It is only two months since Jakub Hrůša’s rightly acclaimed and idiomatic conducting of Leoš Janáček’s penultimate opera at Covent Garden. Now, like the proverbial London buses, here comes the same piece again (though this time calling itself The Makropulos Affair rather than the Royal Opera’s The Makropulos Case), with Simon Rattle leading two concert performances at the Barbican Hall.
Rattle’s first-night account was simply sensational. He plunged at almost manic speed into Makropulos’s compellingly exciting prelude, and barely let up for the best part of two hours, as the opera played without an interval. The fierce tension may occasionally have come at the expense of some of the lighter touches that beguiled in Hrůša’s approach. Yet Janáček’s extraordinarily deft ear for orchestral detail and harmony – like the bassoon solo announcing the central character’s first appearance – was never sacrificed. The LSO played thrillingly.

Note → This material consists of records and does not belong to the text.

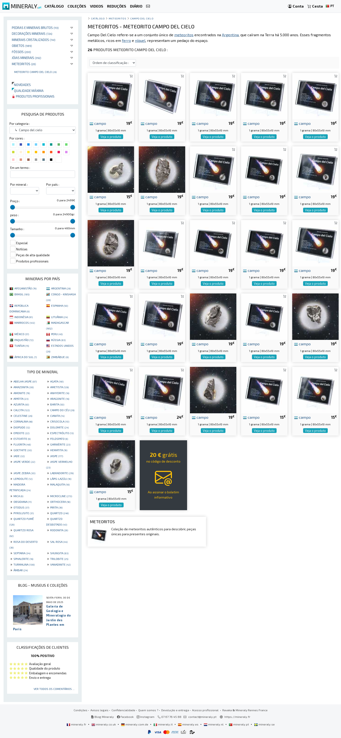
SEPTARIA (21, 553)
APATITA (20, 398)
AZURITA (21, 404)
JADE (19, 456)
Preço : (15, 201)
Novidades (21, 85)
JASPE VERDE (24, 461)
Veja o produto (110, 137)
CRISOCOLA (59, 421)
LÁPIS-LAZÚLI (60, 478)
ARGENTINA (61, 288)
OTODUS (21, 507)
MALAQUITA (60, 484)
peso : (14, 215)
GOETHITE (22, 450)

To succeed, this opera requires a commanding performance of the central role of the alchemically young diva Emilia Marty, originally born as Elina Makropulos in 1585. It got that from the German soprano Marlis Petersen. Marty is not an instantly sympathetic character, but Petersen found the emotional intelligence and vocal grandeur to make her final act transformation truly uplifting. Janáček’s writing for Marty is often cruelly exposed, but Petersen rose to every challenge. It was a performance fit to be bracketed with the most memorable Martys.
It also helped that all the many minor characters were so sharply drawn. Having several of these roles taken by native Czechs brought instant authenticity and nice contrasts. If Aleš Briscein’s Albert Gregor and Vit Nosek’s Janek stood out, Jan Martiník’s Kolenaty, Svatopluk Sem’s Baron Prus and Doubravka Novotná’s Krista were in no way eclipsed. Peter Hoare was a lively Vitek, while Alan Oke effortlessly stole his scenes as the elderly Count Hauk-Šendorf.
Tellingly, this concert version of Makropulos was able to pack more emotional impact and dramatic coherence than Katie Mitchell’s scattergun stage production in November. The story of a woman who has lived for 337 years, and finally embraces death rather than eternal life, emerged under Rattle as what Janáček surely thought it was: an intense and humane renunciation of the unattainable and tragic. A century on from the premiere in Brno, a work that was written in the shadow of first world war slaughter now felt frighteningly relevant to an era in which crazed autocrats such as Putin and megalomaniacs like Musk are seriously craving a version of the Makropulos alchemy to achieve their own immortality.